Le RHAJAC exige la démission d’Alix Didier Fils-Aimé après de nouvelles révélations sur des contrats controversés

Le RHAJAC exige la démission d’Alix Didier Fils-Aimé après de nouvelles révélations sur des contrats controversés
Port-au-Prince, 7 mars 2026.- Le Réseau haïtien des journalistes anti-corruption (RHAJAC) réclame la démission immédiate du Premier ministre de facto Alix Didier Fils-Aimé, estimant que son maintien au pouvoir constitue une menace pour la souveraineté nationale et la stabilité institutionnelle d’Haïti.
Dans un communiqué publié samedi, le réseau de journalistes affirme que le chef du gouvernement ne dispose plus de la crédibilité nécessaire pour rétablir la sécurité et organiser les prochaines élections, alors que de nouveaux scandales liés à des contrats jugés opaques continuent d’émerger.

Le RHAJAC rappelle avoir dénoncé à plusieurs reprises l’attribution de plusieurs milliards de gourdes à des proches du pouvoir sous forme de subventions et de contrats accordés à des firmes internationales.
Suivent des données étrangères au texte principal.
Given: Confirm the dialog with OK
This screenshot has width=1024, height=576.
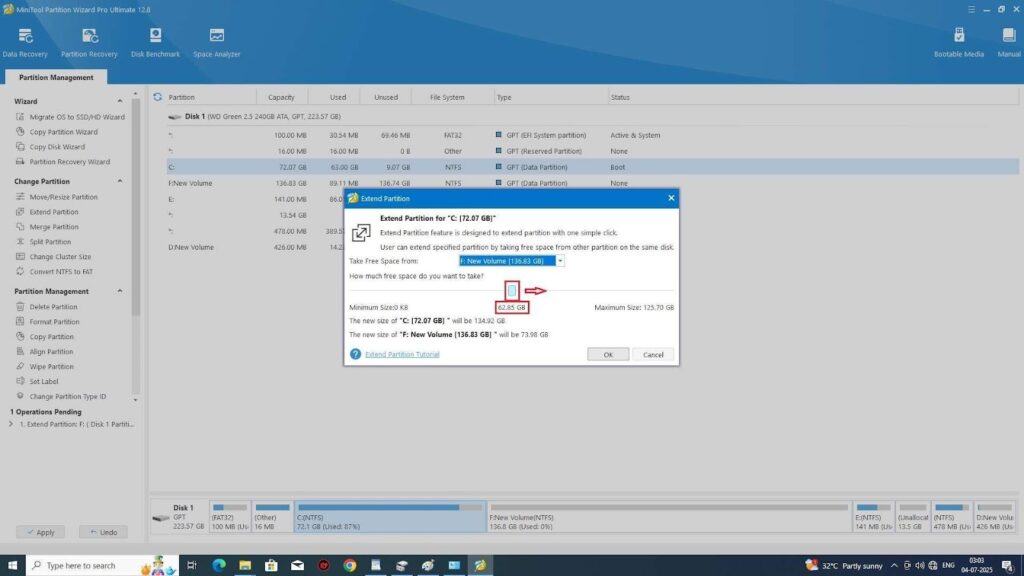Looking at the screenshot, I should pos(608,354).
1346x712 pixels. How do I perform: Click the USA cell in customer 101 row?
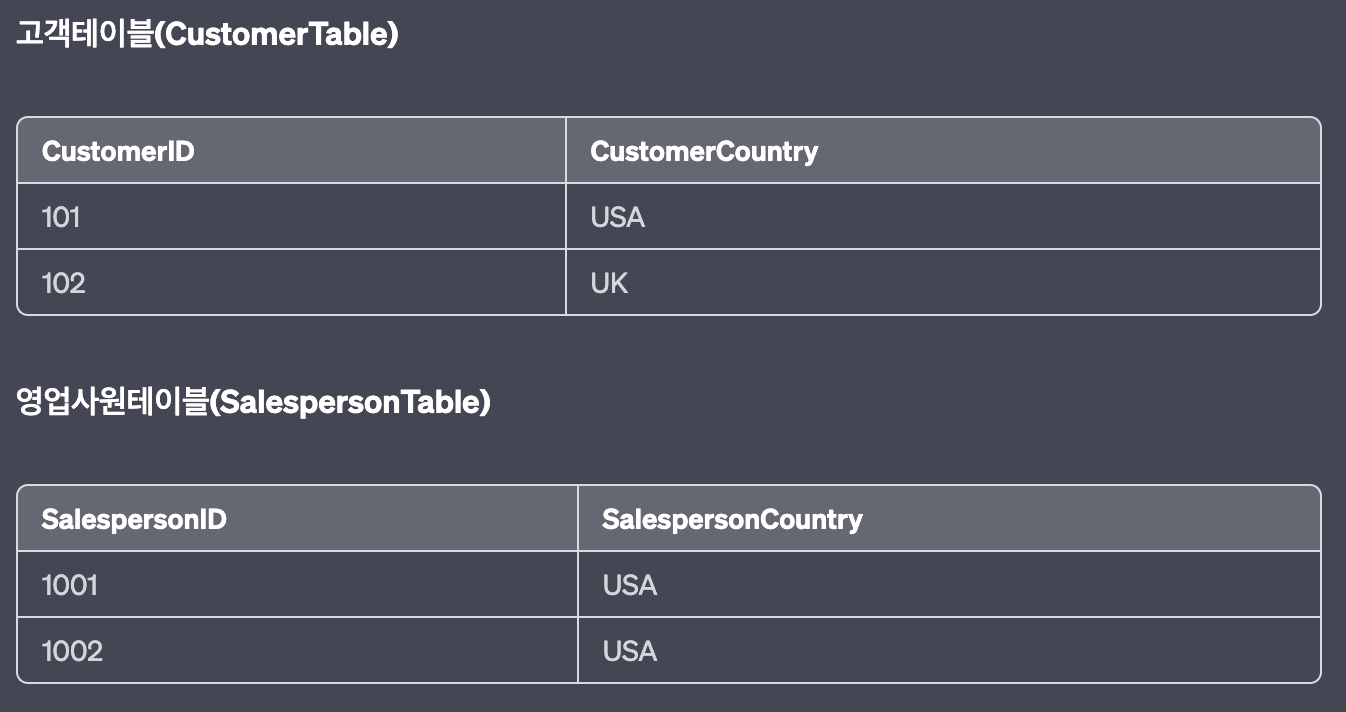617,217
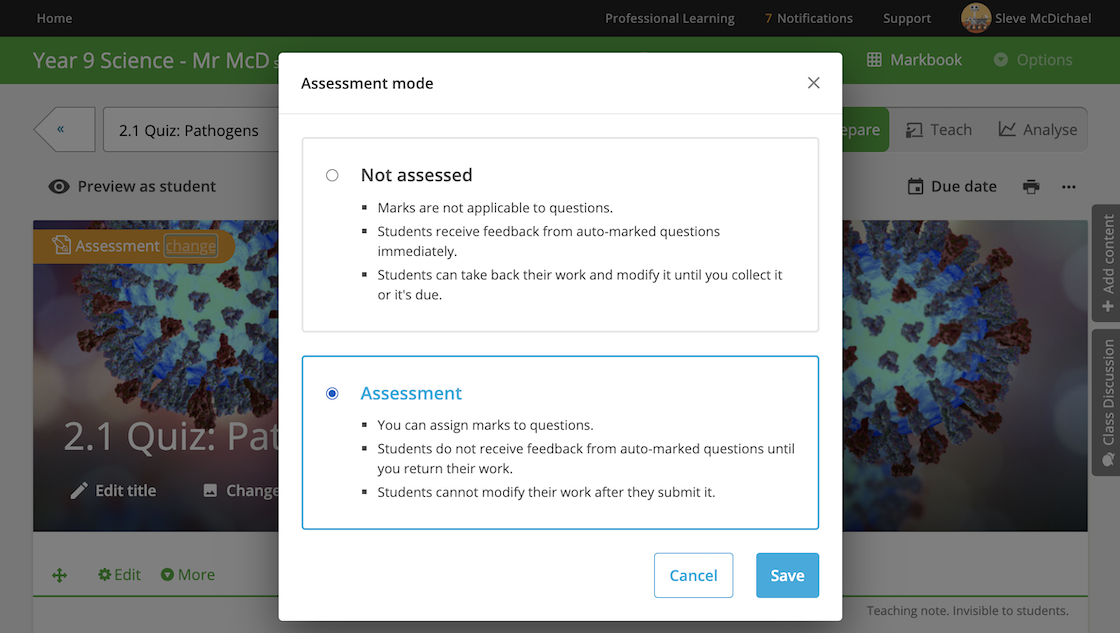Open the Options dropdown in green header

1033,60
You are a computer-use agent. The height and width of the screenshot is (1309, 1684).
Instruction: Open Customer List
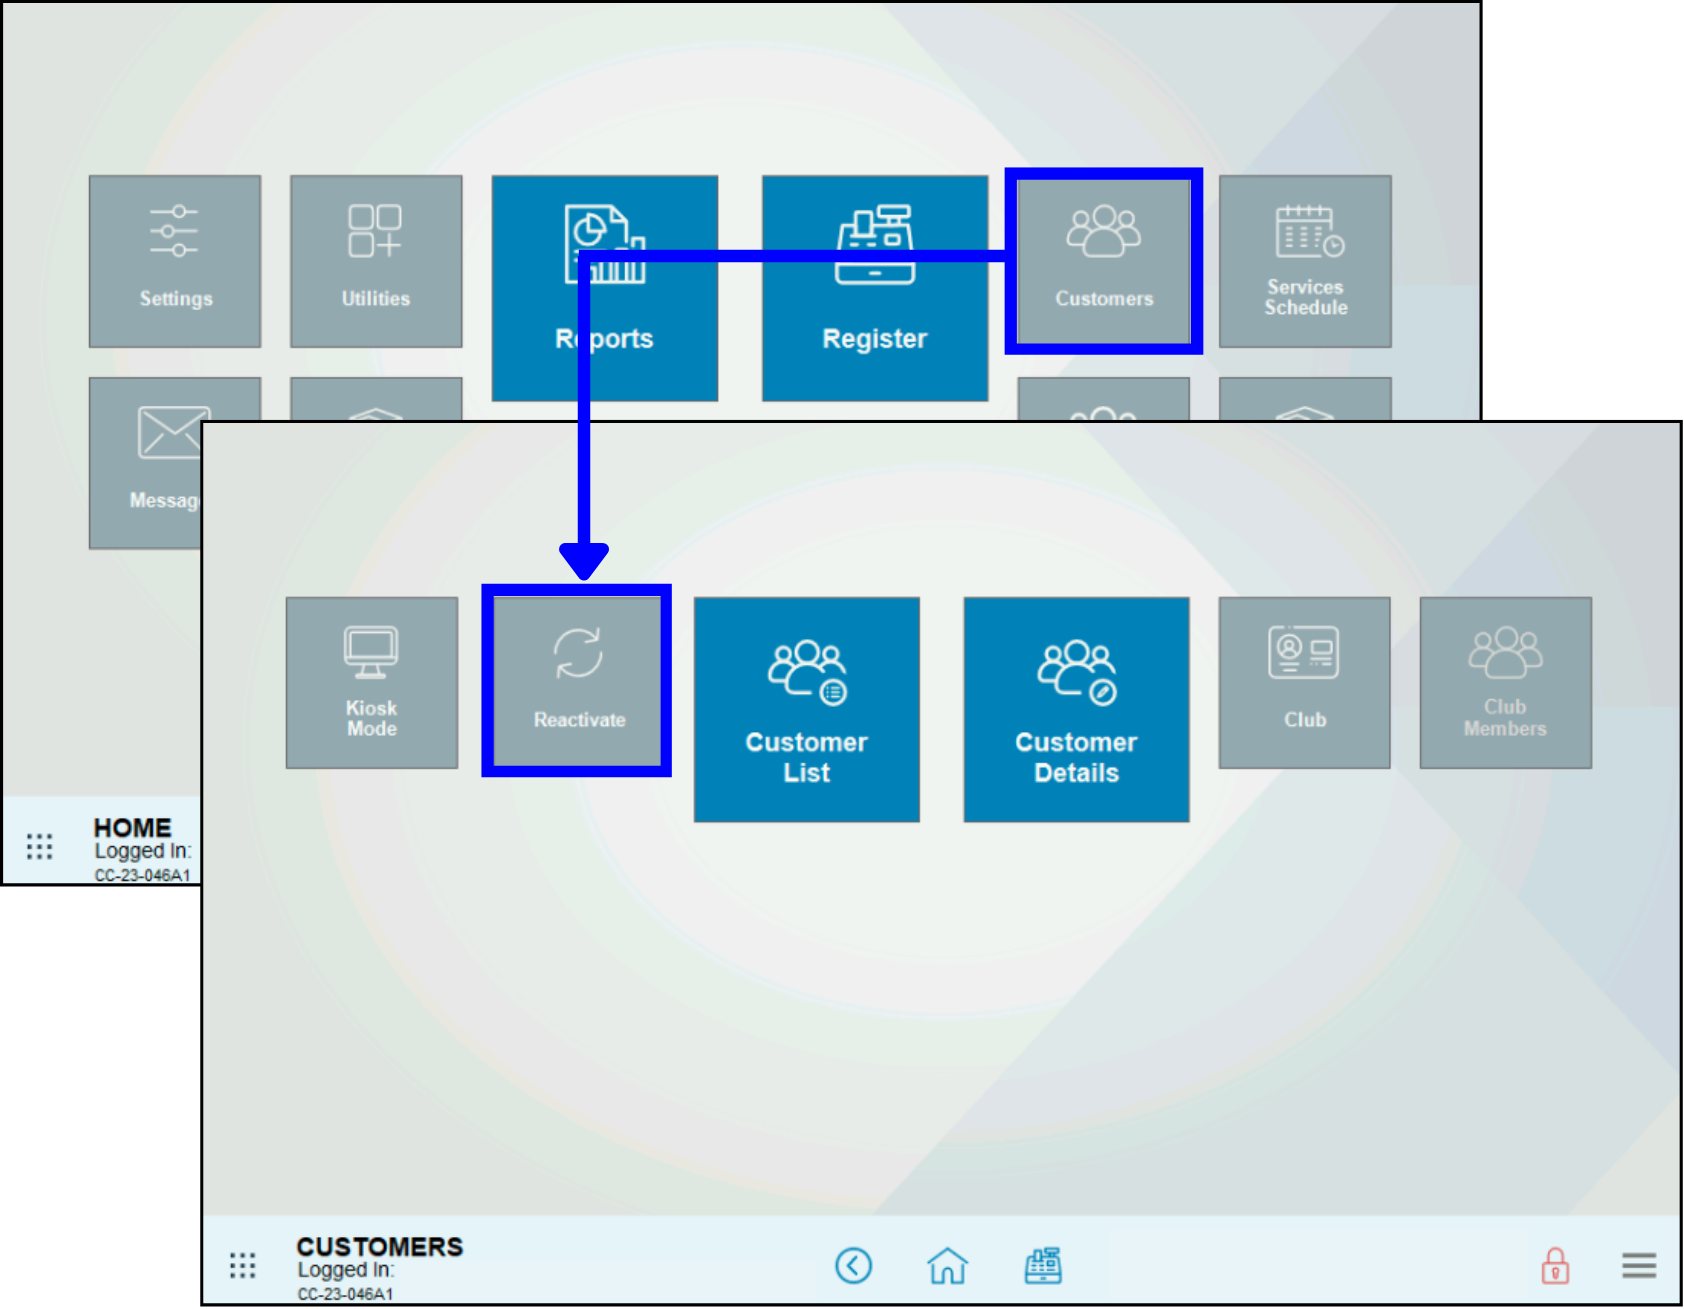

Selon l’organisation, ces accords auraient été conclus dans des conditions susceptibles de porter atteinte à la souveraineté de l’État haïtien.
Ces préoccupations ont été renforcées par des révélations publiées le 5 mars 2026 par la Fondasyon Je Klere (FJKL), qui évoquent l’existence de contrats qualifiés de léonins impliquant plusieurs milliards de dollars. Selon ces informations, certaines fonctions régaliennes de l’État, notamment dans les domaines de la sécurité, des prisons, des douanes et du contrôle des frontières, auraient été confiées à des entreprises privées étrangères.
Pour le RHAJAC, cette situation illustre « l’incapacité manifeste » du Premier ministre à assumer les responsabilités fondamentales de l’État. L’organisation déplore notamment que des missions stratégiques soient externalisées alors que des millions de jeunes haïtiens restent confrontés au chômage.
Le réseau rappelle également que Alix Didier Fils-Aimé avait été candidat au Sénat lors des élections de 2015 dans le département de l’Ouest sous la bannière du parti Vérité, aux côtés du professeur Jacky Lumarque. Ce dernier avait été écarté de la course présidentielle par le Conseil électoral provisoire (CEP) en juin 2015 pour absence de décharge dans sa gestion du Groupe de travail sur l’éducation et la formation (GTEF).
Le RHAJAC évoque dans ce contexte un possible conflit d’intérêts, rappelant que trois subventions de 50 millions de gourdes chacune, soit un total de 150 millions de gourdes (plus d’un million de dollars américains), auraient été accordées à Jacky Lumarque.
Face à l’ampleur des accusations et à l’accumulation de décisions jugées contraires aux intérêts nationaux, le réseau estime que la démission du Premier ministre ouvrirait la voie à des enquêtes indépendantes, notamment par l’Unité de lutte contre la corruption (ULCC), afin de faire toute la lumière sur ces contrats et les motivations de leurs signataires.
« Il n’est jamais trop tôt pour dire non afin de prévenir le pire », souligne le communiqué.